The ancient voices of the oldest within the night, the dark choirs of the night keepers of the secret temple were cursing me.
I opened my eyes, but I was blind; and soon there was nothing—only silence and a pitch-black darkness.
*******
March 9, 2005, 6:55 a.m.
Miami
It came as if in a nightmare. First, the sound. Then the sensation of the waves hitting the shore and the warmth of the new-morning sun on my back. I tried to move, but my body was too heavy. My eyes were closed. I felt a weird sensation, as if an unexpected pressure was building up in the center of my chest; and then it was gone, just to appear again. I exhaled hard, blowing the sand under my face. My hair was loose all over my shoulders, and my back was damp with sweat. I was sweating!
I opened my eyes, but they couldn’t adjust to all the clarity. For a moment, I considered the rare possibility that I might be blind. I waited with my head down, certain that in only a few moments, my vision would be normal again. I heard the birds in the distance and, again, the sea breeze all over me. Then I heard the distinctive sound of people and vehicles nearby. The city was waking up, and so was the sun. I knew I had to get up and find shelter fast.
Not waiting for my sight to be restored, I managed to stand up. My feet were so weak and slow I could barely stay up. I had to use all my strength just to take a step and then try to keep my balance.
What’s this magic? Why can’t I just move like the wind?
I tried again to see where I was, but I could see only shadows. I moved, following the sound of people, walking as if drunk, toward what I presumed was the avenue.
The warm sensation on my shoulders and my back scared me. I could actually feel the sun, but in a different manner. It was warm, but it was not burning me. I fell against the sand, on my right knee. Then a miracle—pain, sharp pain all over my leg, taking my breath away and overtaking all my senses.

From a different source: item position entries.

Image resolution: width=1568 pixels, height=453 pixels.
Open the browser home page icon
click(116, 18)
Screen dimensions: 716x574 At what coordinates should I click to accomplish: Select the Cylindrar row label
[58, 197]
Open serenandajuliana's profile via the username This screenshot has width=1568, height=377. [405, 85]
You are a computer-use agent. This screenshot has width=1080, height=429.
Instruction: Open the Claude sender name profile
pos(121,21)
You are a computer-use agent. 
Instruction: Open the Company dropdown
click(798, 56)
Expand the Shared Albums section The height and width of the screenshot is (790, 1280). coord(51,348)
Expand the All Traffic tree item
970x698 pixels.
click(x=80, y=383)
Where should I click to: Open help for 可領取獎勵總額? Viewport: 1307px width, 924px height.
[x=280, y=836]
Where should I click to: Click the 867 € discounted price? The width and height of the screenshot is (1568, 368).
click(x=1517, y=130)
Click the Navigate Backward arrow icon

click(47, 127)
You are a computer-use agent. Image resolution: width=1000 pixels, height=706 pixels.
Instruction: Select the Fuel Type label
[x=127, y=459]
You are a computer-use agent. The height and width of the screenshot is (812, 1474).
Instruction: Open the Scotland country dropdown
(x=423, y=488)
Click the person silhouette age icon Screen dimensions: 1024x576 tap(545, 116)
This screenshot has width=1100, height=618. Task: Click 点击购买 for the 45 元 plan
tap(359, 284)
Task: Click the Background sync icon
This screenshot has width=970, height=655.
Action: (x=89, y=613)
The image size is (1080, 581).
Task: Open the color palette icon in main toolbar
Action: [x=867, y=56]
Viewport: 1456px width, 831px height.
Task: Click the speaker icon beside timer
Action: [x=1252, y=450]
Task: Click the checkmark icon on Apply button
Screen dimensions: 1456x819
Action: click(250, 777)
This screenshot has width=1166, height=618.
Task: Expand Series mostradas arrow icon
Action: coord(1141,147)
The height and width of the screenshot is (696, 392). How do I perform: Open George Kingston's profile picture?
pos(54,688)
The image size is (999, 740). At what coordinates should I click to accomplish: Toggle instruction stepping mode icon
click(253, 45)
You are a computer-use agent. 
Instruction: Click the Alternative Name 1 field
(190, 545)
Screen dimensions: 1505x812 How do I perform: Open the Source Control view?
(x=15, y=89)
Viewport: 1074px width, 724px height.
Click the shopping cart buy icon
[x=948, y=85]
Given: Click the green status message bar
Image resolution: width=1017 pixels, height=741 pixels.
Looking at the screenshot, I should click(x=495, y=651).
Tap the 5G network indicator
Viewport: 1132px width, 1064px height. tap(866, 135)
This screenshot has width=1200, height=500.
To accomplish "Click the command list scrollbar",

I stayed down, looking for air, trying to regain control. My mind was going fast, analyzing every emotion.
It worked!
I was a mortal man, almost blind and hardly capable of moving, but a mortal.
Suddenly, I had the thought that the damn woman had put some kind of spell on my body to cripple it. Maybe that was her idea of a joke. I made an effort to stand again; this time I chose to walk, persuaded more because of the pain in my knee than by the knowledge that perhaps the sun wouldn’t kill me. My eyes were getting better, adjusting to the light all around me, and the shadowy figures began to assume some kind of gray tones. I felt the hard cold asphalt under my feet and realized was barefoot.
What had she done to me? Did she take my shoes away? I asked myself, trying to reach the other side of the avenue.
I heard people shouting and felt vehicles passing around me. “Great!” I was in the middle of the avenue, and I couldn’t see two feet away in front of me. I held out my arms, trying to let everyone know that I was not able to see a thing. I heard the vehicles stopping near me, and I dared to move forward, looking for the other end of the avenue.
Suddenly, a vehicle stopped very close to me, behind me; and I heard the car door opening, then footsteps, and then I felt the proximity of a body. I turned, and my eyes could make out only the blurred face of a man. I felt his hand grabbing mine. Then I heard his voice.
“Where do you think you’re going, bitch!”
I couldn’t be more confused.
“Remember me from the other night?” he asked.
My mind rushed over the past events, trying to identify the voice against my memory; but the mental process was too slow. Instead, I pushed him back, trying to free myself from his grip. Then I heard the distinctive sound of a gun being cocked. I felt the cold metal against my torso.